4.Therefore the suit is directed to be listed before the Master for recording evidence of both sides on 30.1.2008. After recording the evidence, Registry shall post the suit for final hearing along with this application."
(x)Thereafter, P.W.1 was partly cross examined. While so, the counsel for the respondents 1 to 5 represented before the Additional Master that an appeal against the order dated 25.01.2008 was preferred.
(xi)In these circumstances, the Additional Master again posted the application in A.No.517 of 2004 before the Court. When the matter was listed before another learned Judge on 11.07.2008, the learned Judge passed the following order:
"1.This Court by order dated 25.1.2008 considering the age of the witness/P.W.1 has directed to record the evidence of the witness on priority basis since she was suffering from various ailments and the matter was posted for cross examination of P.W.1 by the learned counsel for the defendant. It is not in dispute that the suit is of the year 1994.
2.Considering the facts and circumstances, the order was passed by my learned brother V.Ramasubramaniam J, directing the suit be listed before the Master for recording evidence on 30.1.2008 and directed the Registry that after recording the evidence, to post the suit for final hearing along with the application A.No.517 of 2004 in O.A.636 of 1995.

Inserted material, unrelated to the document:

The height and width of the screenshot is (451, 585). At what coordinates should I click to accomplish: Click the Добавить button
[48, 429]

3.According to Mrs.Chitra Sampath learned counsel appearing for the defendant, P.W.1 was examined in chief and partly cross examined while so, before completing the evidence of P.W.1, the plaintiff filed a memo to post the above suit before this court saying that the plaintiff is going to file appeal against the order dated 25.1.2008.
4.So far, no appeal has been preferred and admittedly, no stay has been granted against the above said order and therefore, I am of the view, in the interest of justice, that the Additional Master should proceed further and complete the evidence of P.W.1 and also complete the trial of the suit, as directed by my predecessor in the order dated 25.1.08.

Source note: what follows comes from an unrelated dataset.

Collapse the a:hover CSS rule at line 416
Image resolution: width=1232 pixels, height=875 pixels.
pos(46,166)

5.Hence, post the case before Additional Master for continuation of recording evidence on 14.7.08."
(xii)The learned Judge found that no appeal was preferred against the order dated 25.01.2008 and no interim stay of the order dated 25.01.2008 was obtained and the learned Judge directed the Additional Master to continue with the recording of evidence as ordered by His predecessor Judge in the order dated 25.01.2008.
xiii)While so, the respondents 1 to 5, instead of proceeding with the trial in C.S.No.1843 of 1994 as directed by the two learned Judges in their orders dated 25.01.2008 and 11.07.2008, had chosen to file applications namely A.Nos.3738 and 3741 of 2008.
xiv)In the application in A.No.3741 of 2008, the respondents 1 to 5 sought to dispose the application in A.No.517 of 2004 in C.S.No.1843 of 1994 before the Additional Master proceeds with the trial of the case in C.S.No.1843 of 1994.
xv)In A.No.3738 of 2008, the respondents 1 to 5 sought for a direction that the sixth respondent shall not be heard in the main suit, until the sale deed executed by the sixth respondent in violation of the injunction order dated 29.02.1996 is cancelled, in accordance with law, by the sixth respondent or by a decree of this Court.
xvi)The aforesaid applications were listed before another learned Judge for hearing and the learned Judge passed the order dated 15.12.2008 in A.Nos.517 of 2004 and 3738 and 3741 of 2008 in C.S.No.1843 of 1994, declaring the sale deed dated 10.07.2003 as null and void, which is impugned in these appeals.
xvii)When a submission has made by the sixth respondent before the learned Single Judge that the application has to be heard along with the suit as per the two earlier orders of this Court dated 25.01.2008 and 11.07.2008, the same was rejected by the learned Single Judge. The learned Single Judge held that the application in A.No.517 of 2004 was not disposed of finally by this Court in the orders dated 25.01.2008 and 11.07.2008 and therefore, those orders are not binding orders. The learned Single Judge decided the issue under the caption "binding nature of the orders passed by the Honourable Judges of the Court". In this regard, paras 11 and 12 of the judgment of the learned Single Judge are extracted hereunder:
"Binding nature of the orders passed by the Honourable Judges of the Court:-
11.Honourable Mr.Justice V.Ramasubramanian, having considered the stage of the suit in C.S.No.1843 of 1994, expressed his view that the evidence should be recorded by the learned Master in the main suit and the present Application No.517 of 2004 should be taken up along with the said suit. Having thus observed, the learned Judge directed the Registry to list the matter before the Master for recording evidence. Honourable Mr.Justice S.Tamilvanan agreed with the aforesaid view expressed by Honourable Mr.Justice V.Ramasubramanian and directed the registry to post the matter before the Additional Master to proceed with the exercise of recording evidence and complete the same.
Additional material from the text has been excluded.